But I think the general public thinks that's what all preppers are like.

There are a lot of facets to what a prepper is. Some of us have a BOL, some a bunker, others have 1-3 year stock pile of food and water in the basement, and some are prepped for a number of weeks for a natural disaster, I'm the latter, if it ends up being worse than that, I'm still well ahead of the curve.

I always get "the look", I'm prepping for the natural disaster and I explain that, remind them of Katrina, Northridge quake etc. and "the look" tends to fade.

if I have two loaves of bread and can spare one, I will share, if I can't spare one, you best move on down the road.

You can't protect people from themselves, if they think we're nuts and choose to ignore history, then they are going to be screwed.


----------



## StratMaster (Dec 26, 2017)

Lunatic Wrench said:


> I watched part of a couple of those prepper TV shows and decided they are either nuts and or making a profit from the show.
> 
> But I think the general public thinks that's what all preppers are like.
> 
> ...


It's funny, 'cuz I was musing along these same lines today. I recently moved to Medford, and the stores here are like football stadiums. Good Grief! I went into WinCo, and even as a first world citizen accustomed to such, STILL I was ASTOUNDED at the endless volume of food and supplies, meats, and perishables all stacked under one gargantuan roof. And I though "it's no wonder people have a normalcy bias... this stuff fills their eyes year after year without fail"... and it is thus taken for granted. Yet we also know that, under the right set of bad circumstances, those shelves would be EMPTIED in a few days with no more coming to replace it.


----------



## StratMaster (Dec 26, 2017)

Huzzah said:


> I am in no way the one doubting prepping.
> I am talking about the majority of the public.
> My concern is about the people who think that we are "crazy" or "paranoid."
> Some may argue we should fend for ourselves and screw the people who doubted us but the 1% of us is not enough.
> ...


One word: OPSEC
If they don't KNOW you got hookers buried under the back porch, they won't call you crazy.


----------



## A Watchman (Sep 14, 2015)

Who cares what the general public thinks?


Not I, said the Watchman.


----------



## Smitty901 (Nov 16, 2012)

People have a right to think as preppers we are wrong. I wish them the best. Many of them do not have a clue that what some call prepping now was a way of life for many for a long time. When the lights go out, when the storm comes. I want our life to go on pretty much uninterrupted. Storm shut power down here for a week . We will still eat, still have our morning pot of coffee, still shower . If snowed in for a week we will not go without of suffer, we will have an adventure.
As I have said before, the sign on our roof will not say help us. It will say help them with and arrow pointing towards town, we got this. One new years when major storm close roads people stranded in the ditches along High way we went out with large Farm tractors and picked people up, took them to local tavern that we called to stay open. Prepare the equipment was plugged in ready to go. When we got a call someone had not made it home we went out and found all kind of people stuck.


----------



## NewRiverGeorge (Jan 2, 2018)

Huzzah said:


> I am in no way the one doubting prepping.
> I am talking about the majority of the public.
> My concern is about the people who think that we are "crazy" or "paranoid."
> Some may argue we should fend for ourselves and screw the people who doubted us but the 1% of us is not enough.
> ...


I'm sure Noah faced criticism for building his Ark. I'm certain those critics wish they had built one too.


----------



## Back Pack Hack (Sep 15, 2016)

Smitty901 said:


> People have a right to think as preppers we are wrong. ..........

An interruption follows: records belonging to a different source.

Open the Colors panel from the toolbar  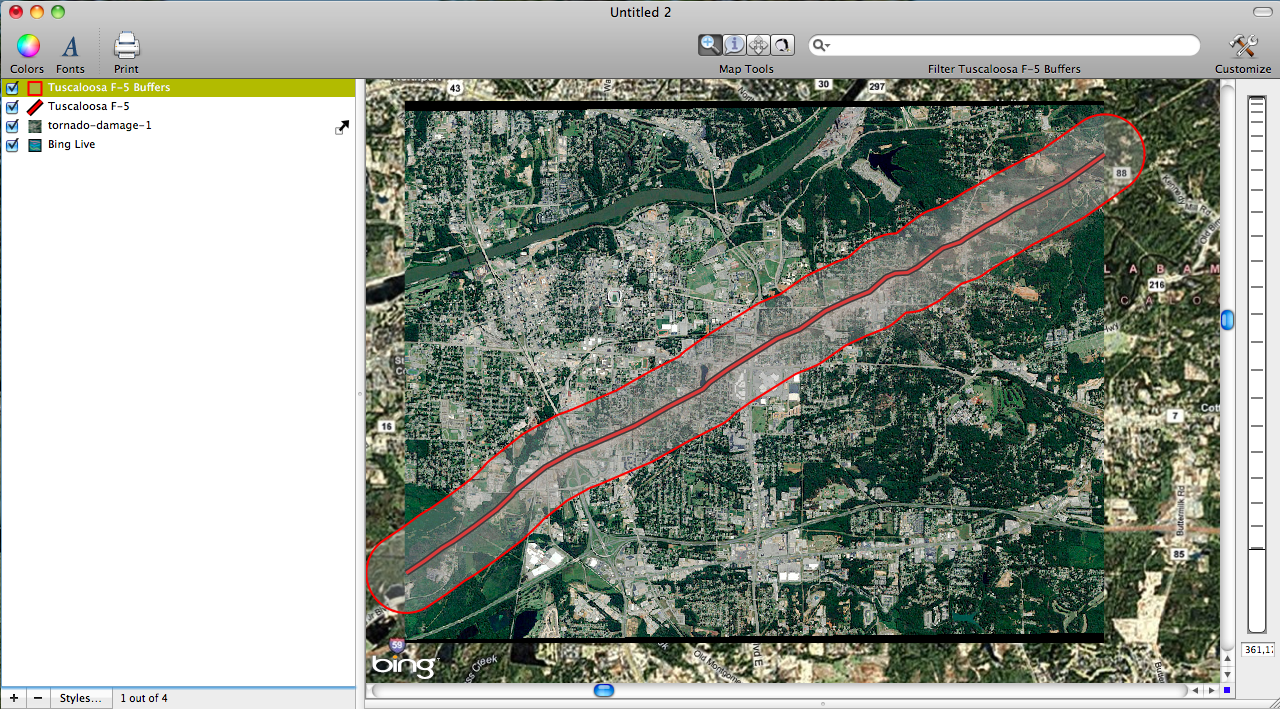coord(26,45)
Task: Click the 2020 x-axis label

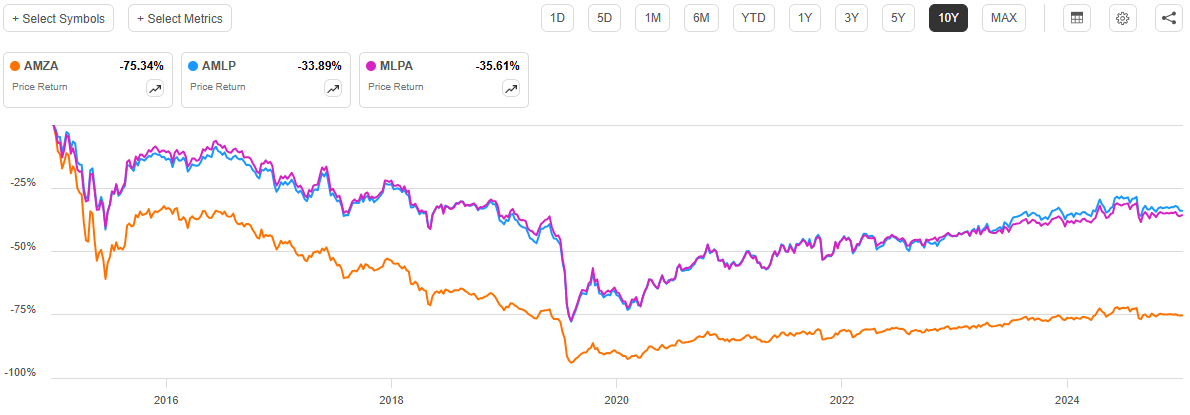Action: pyautogui.click(x=616, y=396)
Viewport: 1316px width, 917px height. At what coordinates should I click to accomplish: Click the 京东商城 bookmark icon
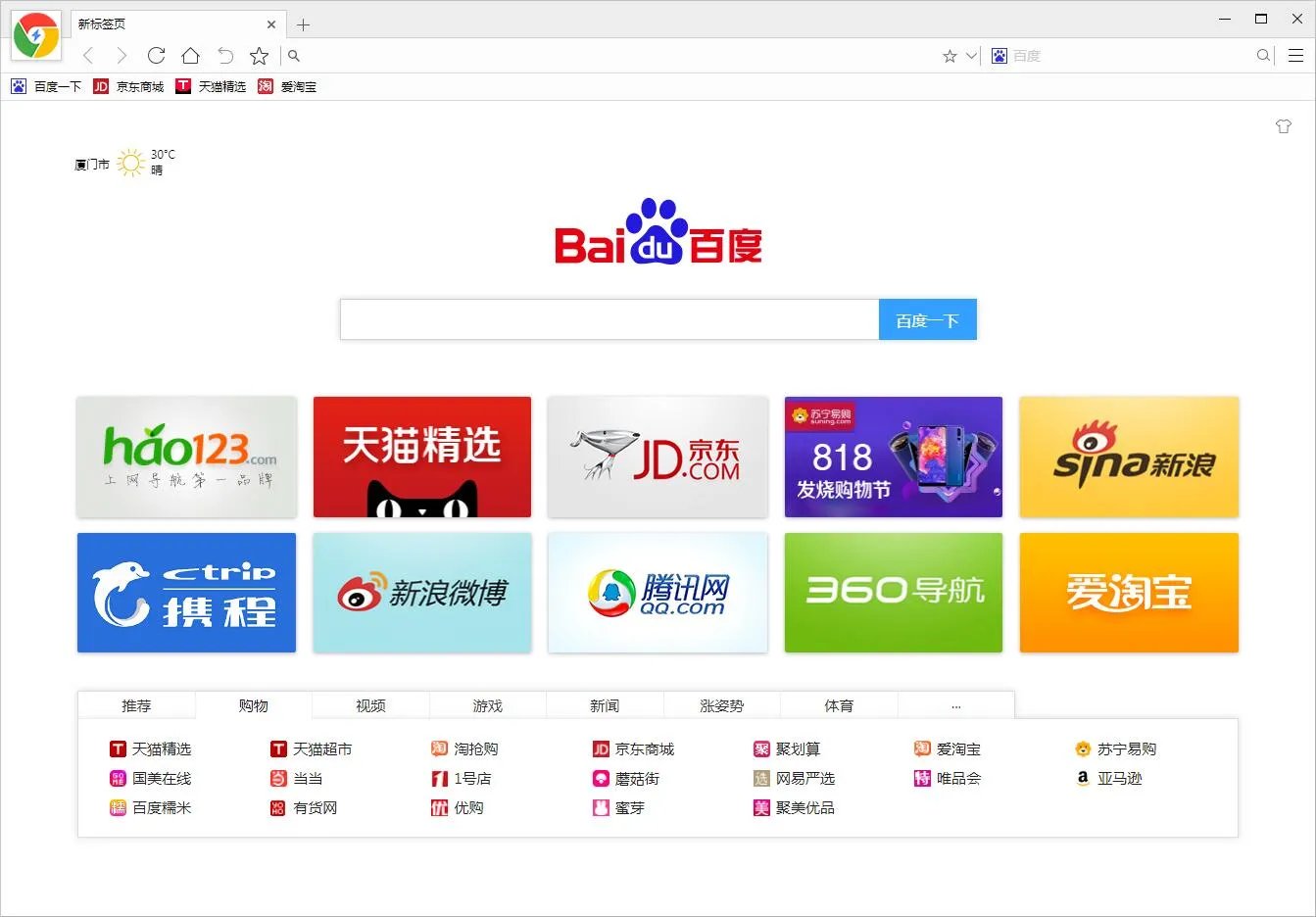101,86
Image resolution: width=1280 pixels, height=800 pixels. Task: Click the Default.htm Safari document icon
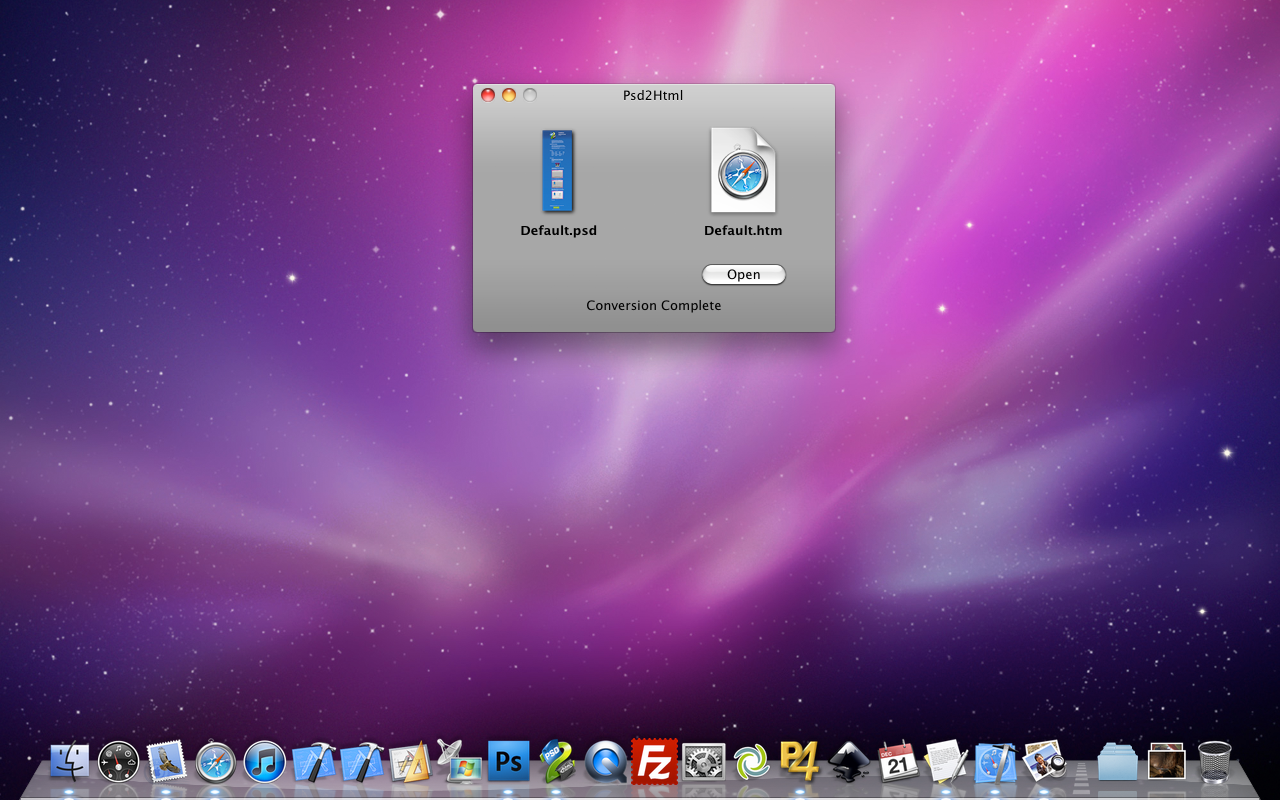click(x=743, y=171)

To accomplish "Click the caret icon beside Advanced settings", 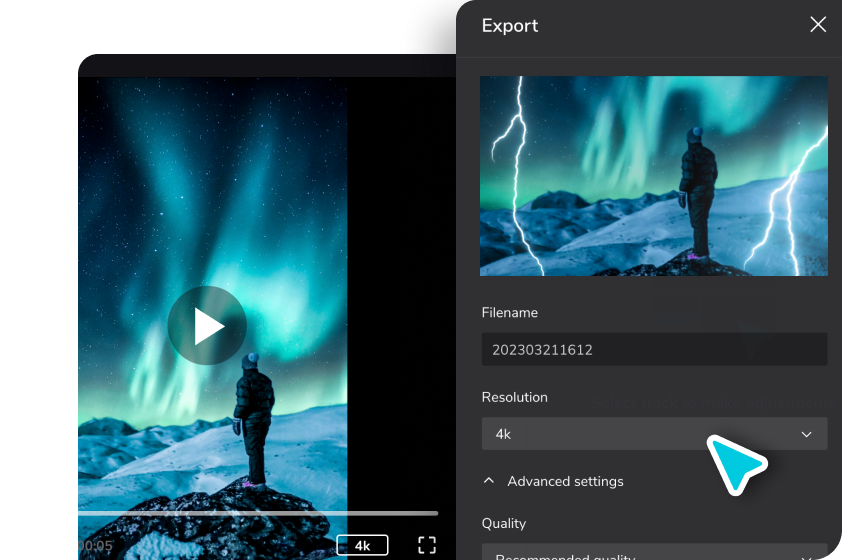I will click(489, 481).
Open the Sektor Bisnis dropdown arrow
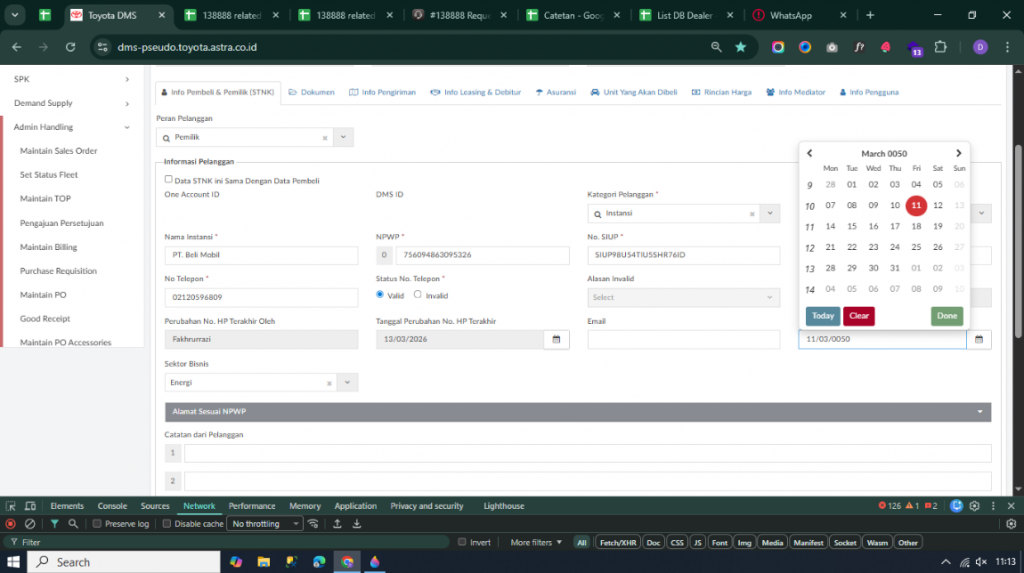 click(346, 382)
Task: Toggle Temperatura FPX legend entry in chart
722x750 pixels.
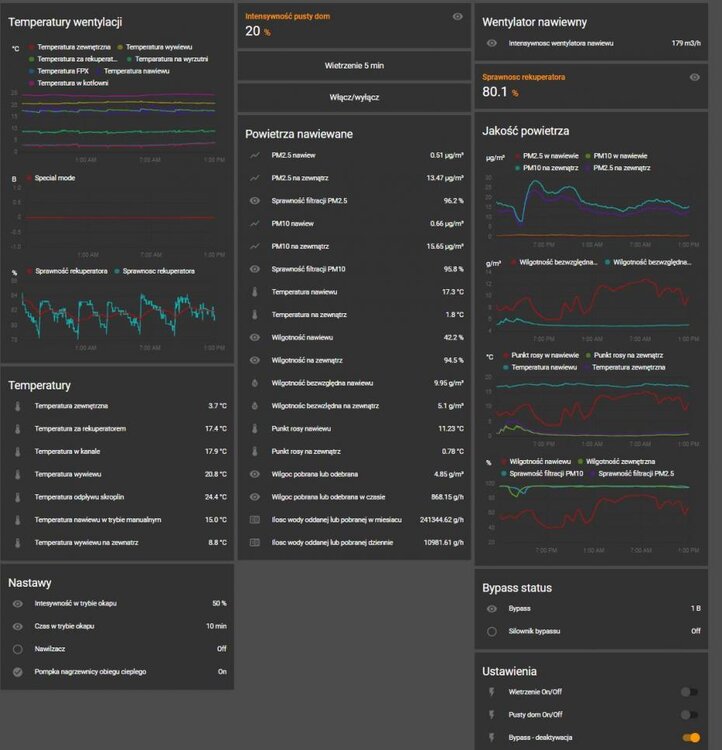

It's also their right to forget their grandparents were preppers. It's just Gram and Gramps weren't _called _preppers back then.


----------



## Smitty901 (Nov 16, 2012)

Right after I hit send on the last post , went in to check on bacon that had been started it was almost ready. Pot of coffee was ready. Then darkness power went out. Quick look out farm yard lights about mile away out also. 10 year old Grandson , I have the Flash light, grandpa lets get the fire going. Wife on cell phone call check on Grandma. Yes hers is out also 3 miles away. She good for now. Pan was hot bacon done. Wife saves the coffee puts it in a canter to keep it hot. Fire up and going quickly. Decide if the estimate is under two hours not to start generator. Sit back and enjoy pound of bacon and coffee. Power company says about 1 hour Large outage, equipment issues.
Went over again with Grandson how to start the wood burn the right way, he talked me through the steps as it should be. So it seems the plan works.


----------



## Illini Warrior (Jan 24, 2015)

How can we deal with this? Very important.

if you're hearing this stuff first hand - face-to-face >>>> you're doing something REALLY REALLY wrong - OPSEC is and should always be your first concern - it's part of security and without that don't even bother prepping ....

if it's just a mattter of seeing crap comments in regard prepping - grow a pair and ignore it >>>> two things a prepper needs is confidence in their decisions and skin thick enough to bounce .22s off of - come serious SHTF time you'll be making decisions that's be both harder than hell and most likely fatal to some ....


----------



## Prepared One (Nov 5, 2014)

Did someone say something about Hookers? :devil:


----------



## Maine-Marine (Mar 7, 2014)

In an interview and in his Movie "Collapse"... Michael Ruppert made this statement

"When the Titanic is about to sink, these are the 3 types of people:

-“Deer in the Headlights – I don’t know what to do”

-“We get that the ship will sink, how do we make a lifeboat?”

- “This is the Titanic, it won’t sink. I’m going back to the bar.”"

he then asks the question "If you are a life boat builder, which group are you going to help?” 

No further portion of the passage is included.